What is Transient Voltage Surge Suppression?

Along with proper lightning protection equipment and techniques, surge suppression is another important factor when protecting your employees, property, and assets from lightning and surge damage. Energy surges can cause extended periods of downtime, which can be detrimental to your business and bottom-line.
There are many factors to consider when choosing the best surge suppression and protection equipment and services.

As explained by Lightning Master CEO, Bruce Kaiser,

“The energy and raw power contained in a lightning strike are truly awesome. It is easy to imagine the havoc which a direct strike to your facility can cause. However, the majority of electronics damage is not caused by direct lightning strikes, but is rather the result of transient voltage and current surges induced on power, telecommunications or RF transmission lines by the strong electromagnetic fields created during a lightning strike, and by more mundane causes such as power company switching, nearby heavy loads, traffic accidents involving utility poles, etc.

These surges can propagate for miles on metallic conductors, ending up at your facility service entrances retaining sufficient energy to damage or destroy electronic equipment. If you do not take steps to stop them, power surges can enter your facility and damage or upset your equipment. These transients were not so much of a problem in the days of vacuum tubes which operated on high internal voltages. However, with the introduction of microprocessors which operate on very low internal voltages, they have become a very real problem.

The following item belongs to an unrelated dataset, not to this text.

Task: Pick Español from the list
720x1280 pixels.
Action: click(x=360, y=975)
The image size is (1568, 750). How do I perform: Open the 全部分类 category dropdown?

Every day, transients of all types are causing wear and tear on your equipment. With the move towards faster digital equipment, the problem will become more noticeable and expensive. The faster the electronic device, the more susceptible it is to transients. It is not possible to make electricity travel faster. Therefore, if you want to make device operate faster, the distance which the electricity travels must be reduced. When you reduce the distance, the arc-over voltage becomes lower. Therefore, the device is more susceptible to a transient. So there is a need for some type of device to stop power surges before they enter your facility, and to stop internally generated transients before they are distributed to your equipment.

A transient voltage surge suppression (TVSS) device simply limits the voltage to a value slightly above the nominal operating value of the system to allow normal operations, yet below a value which will allow damage to connected equipment. Lightning Master offers a full line of transient voltage surge suppression (TVSS) equipment for all types of services designed to provide the most efficient and cost-effective protection possible.

All-Mode Protection

Here are two types of transients: common mode and transverse mode.
To illustrate, let us examine the simplest type of system, a two wire 120 volt circuit. One wire, the line wire, is nominally at 120 volts compared to the electronic device. The other wire, the neutral or return wire, is nominally at zero volts compared to the equipment. As long as the difference in voltage is 120 volts, the electronic device is happy.

However, there are two types of transients which may appear on these wires. The first type is a transient on one wire. Say the line wire suddenly momentarily jumps from 120 volts to 2,120 volts with a 2,000 volt transient. The electronic device is straddling two wires looking for 120 volts. If it suddenly sees 2,120 volts, it may sustain damage.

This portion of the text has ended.